Ms. Eclectic thinks it will be a toss-up between Glenn Howard (Ontario) and Kevin Martin (Alberta). Deep in my heart, I predicted Glenn Howard will win.
Who did we pick in the club pool? Not Glenn Howard; and our choices were reasonable because of how the pool works.
Given that we curl in Ontario, and (as a result) given that we expected most of our fellow club members would pick Howard to win the Brier, we realized that if we also picked Howard, and Howard won, then the size of the prize (split among everyone who picked Howard to win) would be pretty small.
So, even though I think there's a somewhat higher chance Howard will win, I picked Brad Gushue (Newfoundland, and gold medalist at the Olympics) to win in the pool, and Ms.

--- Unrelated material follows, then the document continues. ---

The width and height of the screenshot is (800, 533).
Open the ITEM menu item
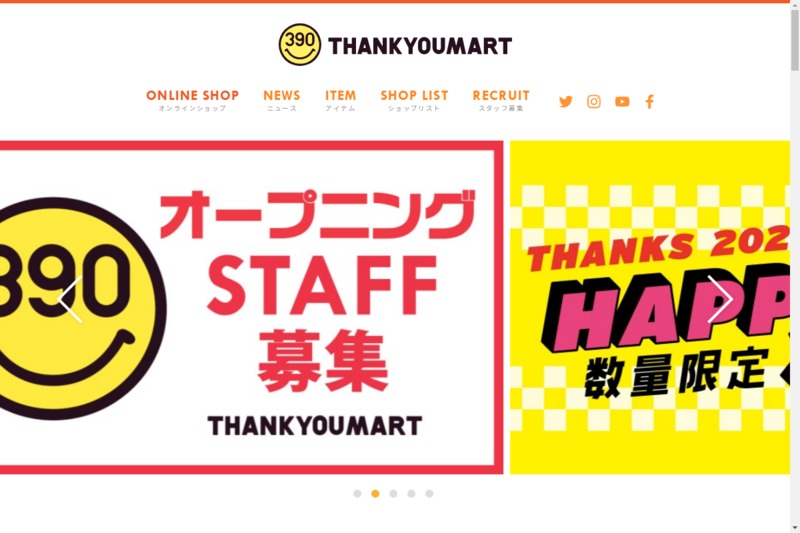340,100
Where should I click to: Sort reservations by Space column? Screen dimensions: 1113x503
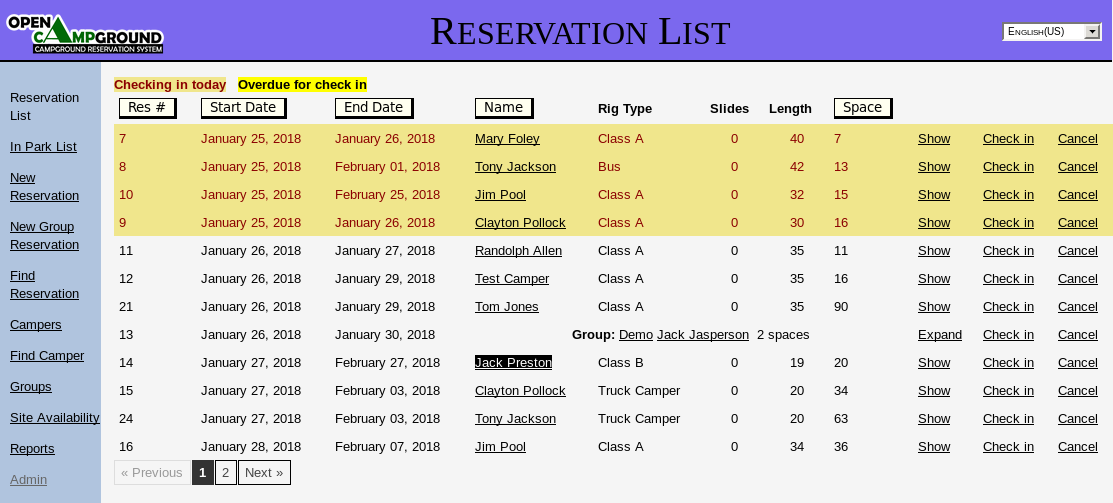862,108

Eclectic very reasonably picked Kevin Martin.
Algebraically, for each bettor, E(W) = p(S/N), where
- E(W) is each bettor's probablistic, expected dollar winnings,
- p represents that bettor's subjectives guess as to the probability that his/her selection will win the Brier;
- S is the size of the pot that is to be divided between all those who correctly pick the winner; and
- N is the number of people each bettor thinks will have selected the same winner s/he did.
For Howard, p might be high, but N is expected to be high, too, offsetting the high value of p. For Martin and Gushue, we expect that N will be much lower so that if we do pick the winner, we will win more money.
Note: this strategy assumes risk neutrality on our part. It also assumes that nobody else (or not many others) in the club have the same betting strategy.